You can blame part of it on Margaret Thatcher. It was she who brought some of the worst characteristics of the British temper to the surface and made them respectable: parochialism, petty nationalism, distrust of strangers (the Americans excepted), dog eat dog, and that long tradition of petty-bourgeois stoicism, tolerating the second rate from government and the public sector -- hospitals, trains, schools and so on.
Her originality was to shake the moribund British economic tree until its leaves fell off, revealing a new hard working, thrifty, go-for-it populace -- only 20-30 percent of the population, but that was enough -- that would, by earning more, be able to buy privately what it did not really like in the public sector. All this still lives on after four years of Labour government and will be, doubtless, alive and healthy at the end of another five-year term, unless Prime Minister Tony Blair is suddenly struck by lightening on the way to Buckingham Palace.
You can blame some of it too on John Major, Thatcher's successor. It wasn't so much that he carried on the Thatcherite revolution of privatisation with an earnestness that led to the terrible mistakes of the rail system, it was the way he resigned immediately on losing the election. If he had hung on for six months as leader of the opposition, Chris Patten would have had time to finish his term of office as governor of Hong Kong, return to Britain, win a seat at Westminster in a by-election and then assume the leadership of the Conservative Party.
ILLUSTRATION: YU SHA
It was both an act of betrayal and an act of small mindedness. The former because it was Patten who, as chairman of the party, had won Major his second term in office against all predictions and the latter because it threw the Conservatives into the hands of the narrowest of ideologues, led by little Englanders who seemed totally out of touch with the realities of an emerging Europe that celebrates both its strengths and diversity through its unity, and who hark back to some bygone age when closeness to Washington was Britain's only political option.
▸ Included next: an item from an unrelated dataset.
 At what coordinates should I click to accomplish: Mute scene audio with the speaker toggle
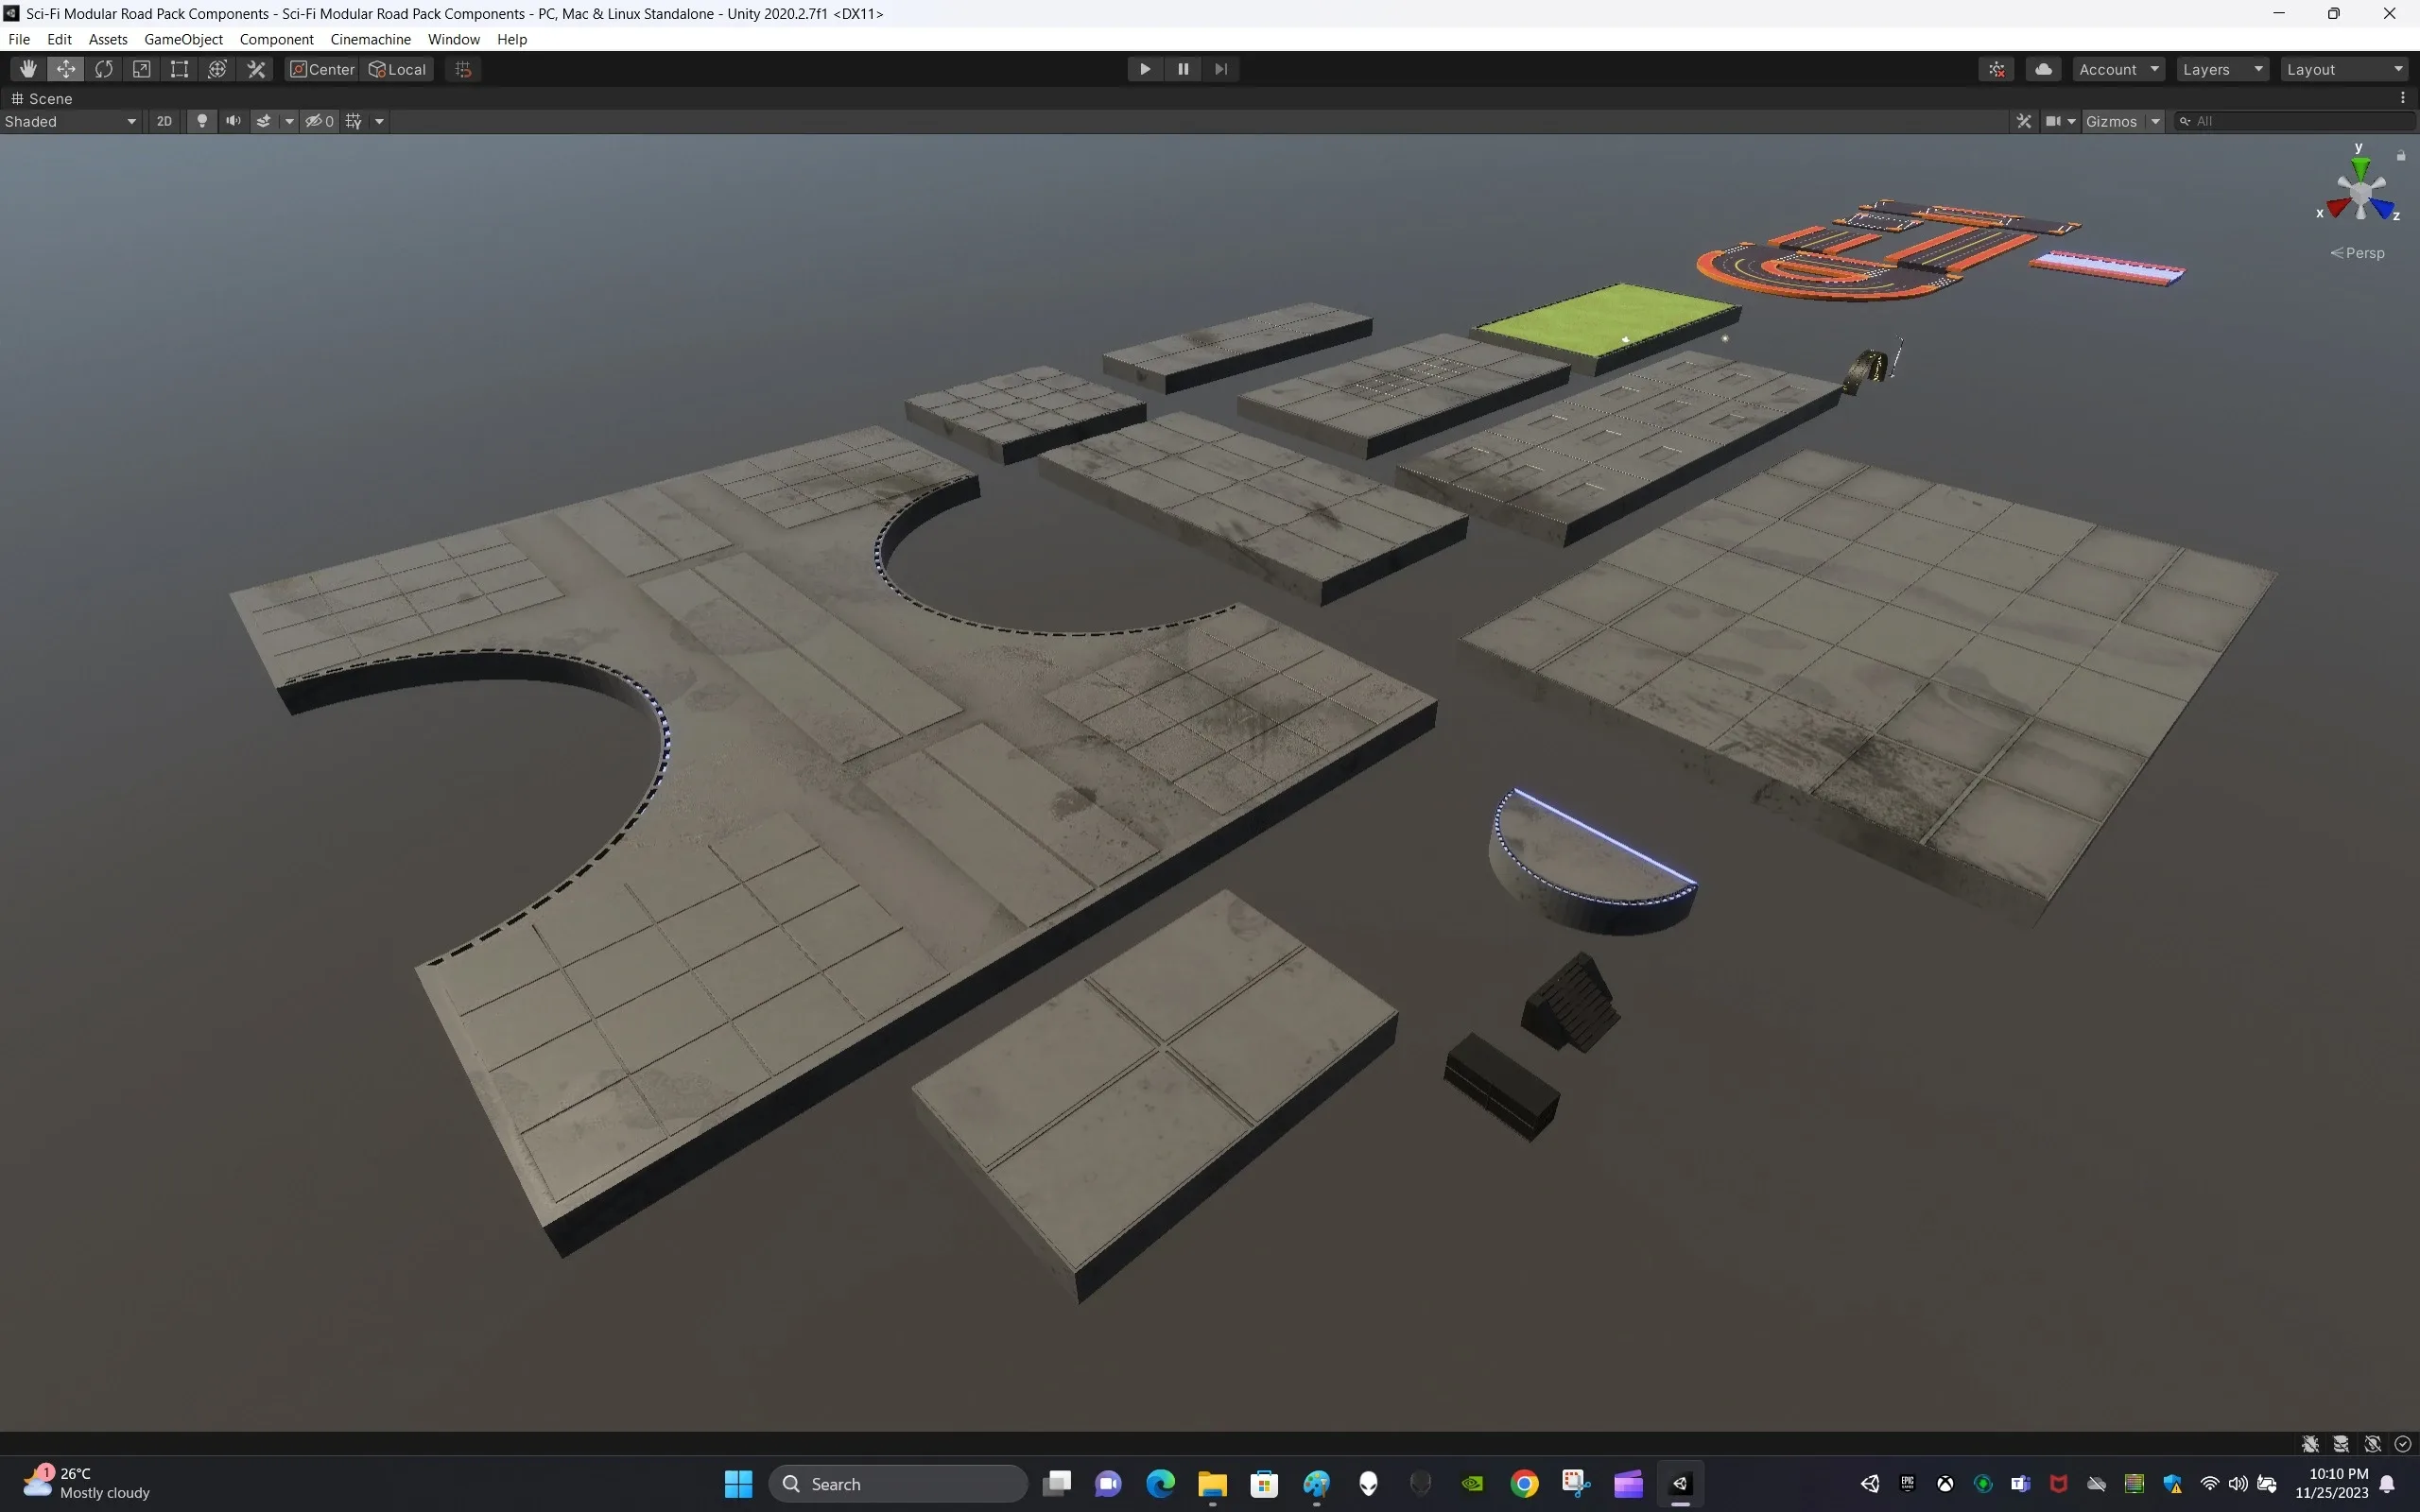coord(233,120)
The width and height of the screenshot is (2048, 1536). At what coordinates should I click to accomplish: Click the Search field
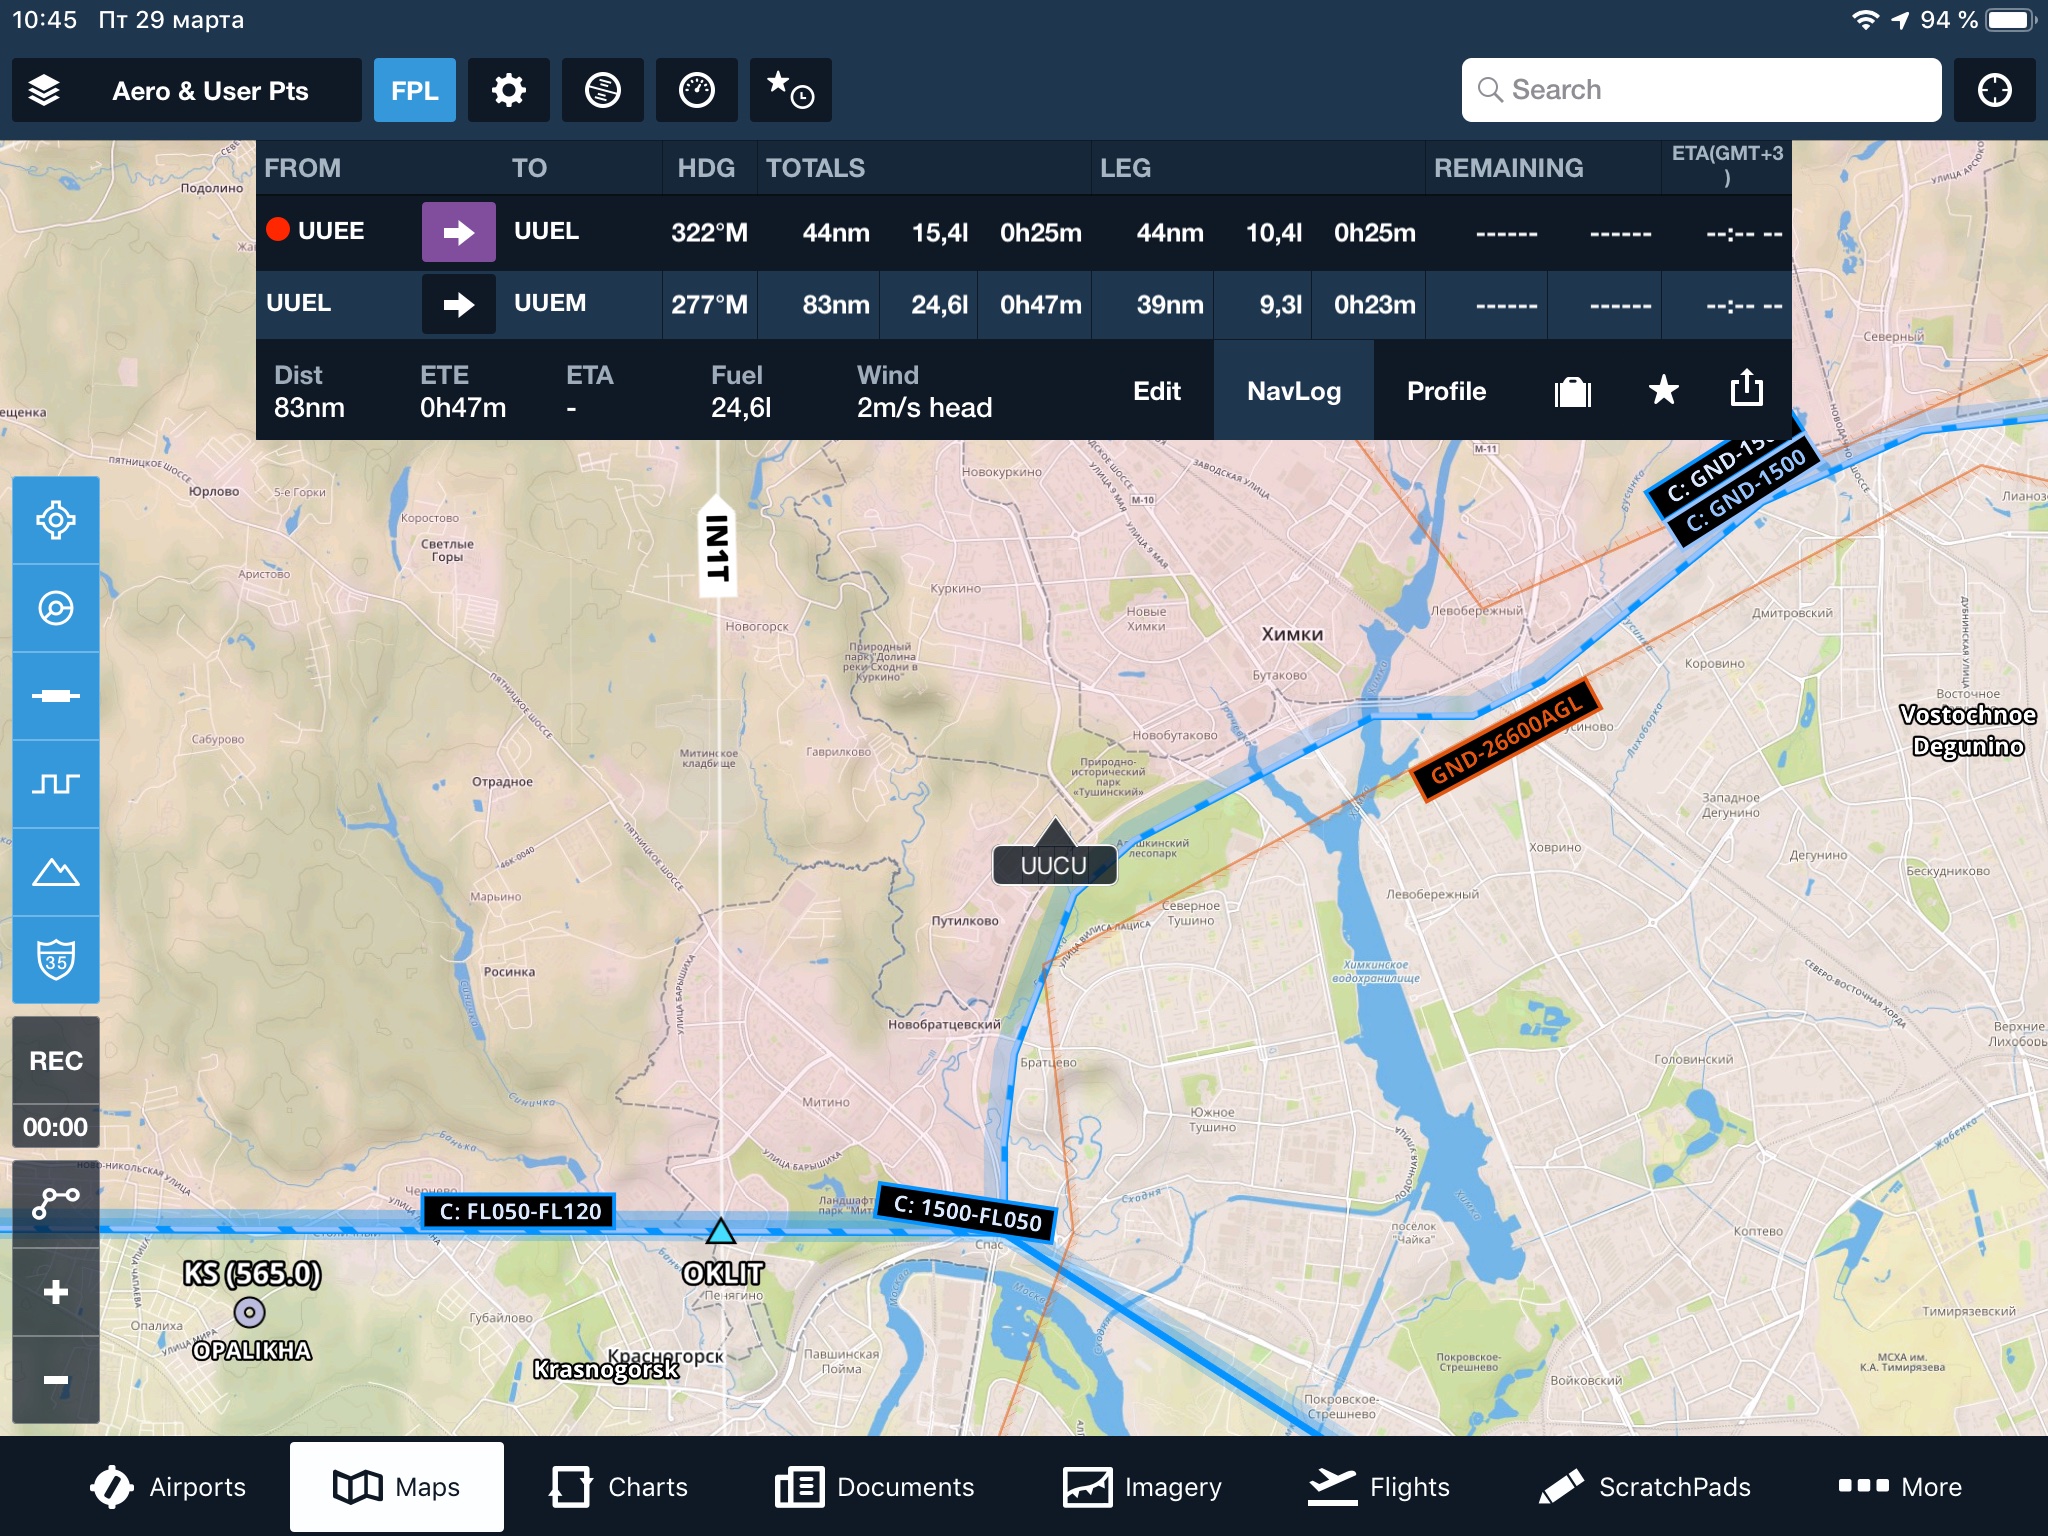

If Patten had led the Conservatives then a referendum on Europe would have been, by now, long over and done with, and Britain a signed up member of the euro-currency club from the onset, taking its place as one of the major creative forces in building a war-free Europe, which is what all this binding and building is ultimately about.
As it was, Blair, despite an enormous majority that should have enabled him, as far as the electorate was concerned, to walk on water, became frightened at the prospect of calling a referendum with the Conservatives against him and, more importantly, the conservative press, owned by North Americans -- itself a quite ludicrous state of affairs since neither Rupert Murdoch nor Conrad Black have any compunction about using supposedly impartial media outlets to tell the government and a good slice of the electorate what to do over Europe.
This tells us a lot about Blair, a "nice guy" as Polly Toynbee, the shrewd commentator of The Guardian tells us. "Not cynical, not world-weary, his easy sincerity is entirely convincing: he plainly wants to do good. But at each meeting the puzzle is always the same: what holds him back from a great leap forward?" Blair does not set out to challenge long held British attitudes, now alive and well again after the renovation work done on them by Margaret Thatcher.
As Toynbee says, "A bolder leader might challenge popular apathy, ignorance, indifference, unambition and intellectual idleness by offering something more than amelioration."
An attitude of caution perhaps more understandable from Bill Clinton who, for most of his time in office, had a hostile Congress arrayed against him, but less explicable for Blair who commanded an enormous majority and who has never seemed in doubt of winning another one.
I have watched this election from the home of my dying mother-in-law in Sweden, at peace that my vote won't count and knowing that, for the first time in my 40 years of voting, there is no party on offer I really want to vote for.
But Sweden sparks another thought as yet one more time family events lead me to observe close up how another nation runs its public services. How, for example, Swedish retirement homes and hospitals manage to maintain such high levels of medical excellence, the kindest of nursing care for the dying, coupled with very pleasant surroundings that would shame even the toppest notch of America's private sector.
I have long wondered why Blair doesn't hop on a plane for a 90-minute journey here, followed by the press pack, while he spends two weeks educating himself and the media behind him on what can work in the public sector, how it works and why it works. Blair could do anything he wants and get away with it. He could put Britain at the centre of Europe. He could challenge -- and change -- the British tolerance for the second-rate. He could give the country something to aim for and, as Toynbee says, "seize the imagination of a phlegmatic population [because] out there is still an outdated, unmodernized, semi-static nation, encrusted with phoney traditions, resistant to change, even in the face of glaring social and economic lassitude."
Good natured as he is, Blair is probably too young and too inexperienced to be prime minister. He came to office not having travelled much except on holiday, with few encounters with life outside his studies as a student and later as a parliamentarian. If he knew how Britain could be, he surely wouldn't be quite so complacent, unassuming and diffident about his country's future.